Schon auf den ersten improvisierten  Bühnen in Arbeiterwohnheimen und Teehäusern singen Volksdichter wie Metin Türköz in »Gurbetçi«-Liedern von ihren Lebensumständen in der Ferne, die anfangs von romantischer Abenteuerlust geprägt sind. Doch angesichts der Verheizung von Menschenmaterial in den Fabriken und der durch die Gastgeber erfahrenen Zurückweisung ist der Alltag mehr und mehr von Traurigkeit und Wut gekennzeichnet. Lieder wie Türköz’ »Mayestero« oder »Liebe Gabi« des Folk-Duos Derdiyoklar werden, auf türkischen Hochzeiten, von Tausenden Leuten in riesigen Mehrzweckhallen abgefeiert und verkaufen sich millionenfach; türkische Plattenlabels wie Türküola in Köln oder Türkofon vertreiben zeitweise Tonträger von 600 Sängerinnen und Musikern, vor allem Kassetten. Doch selbst herrliche Paradiesvögel wie die türkische Dolly Parton, Cavidan Ünal,  oder der androgyne Lipgloss-Lover Hatay  Engin, die wie viele andere Sternchen und  Monde ihrer Zeit im Berliner »Türkischen  Basar« – dem bekanntesten Veranstaltungsort für türkische Livemusik bis 1991 – strahlten, sowie ein Dutzend goldene Schallplatten, wie sie Yüksel Özkasap gewinnt, die  »Nachtigall von Köln«, ändern nichts daran, dass sich die deutschen Medien kaum für eine Kulturszene interessieren, die längst  viel zu groß, zu umsatzstark, zu laut und bunt war, um sie nicht bewusst zu übersehen.
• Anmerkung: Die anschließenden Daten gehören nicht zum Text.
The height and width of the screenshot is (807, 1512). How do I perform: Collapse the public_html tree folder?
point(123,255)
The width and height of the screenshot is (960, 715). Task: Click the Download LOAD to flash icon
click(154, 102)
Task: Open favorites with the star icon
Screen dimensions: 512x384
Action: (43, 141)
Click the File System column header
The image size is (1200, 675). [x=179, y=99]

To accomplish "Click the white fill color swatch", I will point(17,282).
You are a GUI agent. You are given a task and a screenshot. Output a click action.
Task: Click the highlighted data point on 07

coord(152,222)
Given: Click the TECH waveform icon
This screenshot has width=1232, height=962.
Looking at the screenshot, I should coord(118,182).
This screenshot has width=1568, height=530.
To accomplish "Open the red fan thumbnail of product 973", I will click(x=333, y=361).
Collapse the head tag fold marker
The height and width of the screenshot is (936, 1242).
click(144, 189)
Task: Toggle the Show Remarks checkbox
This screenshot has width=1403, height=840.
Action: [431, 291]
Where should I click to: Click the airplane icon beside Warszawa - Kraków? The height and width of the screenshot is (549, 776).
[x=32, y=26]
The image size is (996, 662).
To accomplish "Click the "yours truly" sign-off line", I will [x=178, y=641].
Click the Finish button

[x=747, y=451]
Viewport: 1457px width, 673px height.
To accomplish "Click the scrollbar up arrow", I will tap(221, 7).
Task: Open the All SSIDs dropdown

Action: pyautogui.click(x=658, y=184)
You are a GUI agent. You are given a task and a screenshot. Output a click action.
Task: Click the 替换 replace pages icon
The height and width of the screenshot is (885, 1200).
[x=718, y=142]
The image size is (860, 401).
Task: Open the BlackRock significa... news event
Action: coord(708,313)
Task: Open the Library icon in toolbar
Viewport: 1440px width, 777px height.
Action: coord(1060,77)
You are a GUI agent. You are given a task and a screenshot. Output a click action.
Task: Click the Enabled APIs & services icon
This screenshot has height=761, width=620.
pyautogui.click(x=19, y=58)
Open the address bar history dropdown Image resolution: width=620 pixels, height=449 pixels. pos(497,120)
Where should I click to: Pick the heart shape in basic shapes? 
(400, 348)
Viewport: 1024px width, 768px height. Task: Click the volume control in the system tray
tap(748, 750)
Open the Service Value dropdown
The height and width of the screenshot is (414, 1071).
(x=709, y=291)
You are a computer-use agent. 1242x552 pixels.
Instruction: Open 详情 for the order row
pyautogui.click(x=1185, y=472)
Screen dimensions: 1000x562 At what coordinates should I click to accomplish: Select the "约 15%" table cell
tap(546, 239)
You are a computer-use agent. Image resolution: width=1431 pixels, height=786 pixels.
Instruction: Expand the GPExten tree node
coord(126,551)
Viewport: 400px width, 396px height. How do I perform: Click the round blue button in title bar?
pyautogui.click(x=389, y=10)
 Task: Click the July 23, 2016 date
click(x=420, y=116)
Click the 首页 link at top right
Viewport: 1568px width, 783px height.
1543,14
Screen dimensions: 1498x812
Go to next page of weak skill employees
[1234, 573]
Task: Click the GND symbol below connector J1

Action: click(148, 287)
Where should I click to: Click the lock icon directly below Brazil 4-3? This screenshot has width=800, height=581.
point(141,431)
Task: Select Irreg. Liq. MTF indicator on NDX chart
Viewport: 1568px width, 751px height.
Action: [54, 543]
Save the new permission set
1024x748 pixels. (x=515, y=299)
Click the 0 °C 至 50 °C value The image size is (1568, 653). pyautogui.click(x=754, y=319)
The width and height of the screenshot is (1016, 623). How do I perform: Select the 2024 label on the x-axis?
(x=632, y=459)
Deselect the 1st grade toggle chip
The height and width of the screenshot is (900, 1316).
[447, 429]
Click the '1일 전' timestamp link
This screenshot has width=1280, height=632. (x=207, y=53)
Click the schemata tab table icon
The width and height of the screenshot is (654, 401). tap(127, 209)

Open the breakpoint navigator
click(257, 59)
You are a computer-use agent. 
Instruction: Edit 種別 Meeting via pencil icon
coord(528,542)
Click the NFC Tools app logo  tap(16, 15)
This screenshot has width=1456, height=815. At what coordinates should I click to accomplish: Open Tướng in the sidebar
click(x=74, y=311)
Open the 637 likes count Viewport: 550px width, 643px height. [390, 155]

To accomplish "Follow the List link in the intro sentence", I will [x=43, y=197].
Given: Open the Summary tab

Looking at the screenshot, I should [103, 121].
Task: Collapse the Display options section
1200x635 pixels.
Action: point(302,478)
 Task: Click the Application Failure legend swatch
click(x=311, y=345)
Genau das muss sich Deutschland vorwerfen lassen: bewusst weggesehen und -gehört zu haben; sich selbst katatonisch mit dem Mantra belogen zu haben, »kein Einwanderungsland« zu sein, während außer Frage steht, dass der Reichtum des Landes auf dem Rücken von Ausländerinnen und Ausländern gescheffelt wurde; sich nicht  für seine »Gäste« interessiert zu haben, um nicht Gefahr zu laufen, ihnen ein Existenzrecht zugestehen zu müssen, das über das eines Arbeitsesels hinausgeht. Wer jemanden mag, will, dass er bleibt. Wer auf Strohmatten schlafen muss und sich nur in den Toiletten der Fabriken waschen kann, wird diejenigen nicht mögen, die so was zu verantworten haben. Und wer Liedermachern wie  Metin Türköz bei genau diesen vertonten Erlebnissen zuhört, schämt sich vielleicht für sein Land, in dem »Gastarbeiter« in Unterhaltungsshows als fröhliche, aber dummservile Nix-Versteher verhöhnt werden.

1973 ist der Plan, ausländische Arbeiter/innen um des Wohlstands Deutschlands willen auszubeuten und dann wieder heimzuschicken, ohne dass sich die Ausgebeuteten bei ihren Ausbeutern über die Ausbeuterei beschweren, gescheitert. Während Willy Brandt im Fernsehen erzählte, dass man in der Krise zuerst an die »eigenen Landsleute« denken müsse, traf die Ölkrise auf protestierende Türkinnen und Türken beim  Autohersteller Ford, die sich nicht länger wie Sklaven behandeln lassen wollten; »die  Türken« wurden zum Problem. Denn – oh,  Schreck! – »es wurden Arbeiter gerufen, doch es kamen Menschen an«, wie der Protestsänger Cem Karaca zehn Jahre später singt: »Man brauchte unsere Arbeitskraft, die Kraft, die was am Fließband schafft / Wir  Menschen waren nicht interessant, darum blieben wir euch unbekannt.« Und so erzählt  die letzte Episode des Films auch die Geschichte des deutschen HipHops, der ohne die Kinder und Enkel der »Gastarbeiter« überhaupt nicht denkbar wäre und bis heute Zeugnis der Selbstlüge der Deutschen ist, die sogar bei Terroranschlägen wie in Hoyerswerda, Rockstock-Lichtenhagen, Mölln  und Solingen die Schuld bei allen suchen, außer bei denen, die gemordet haben.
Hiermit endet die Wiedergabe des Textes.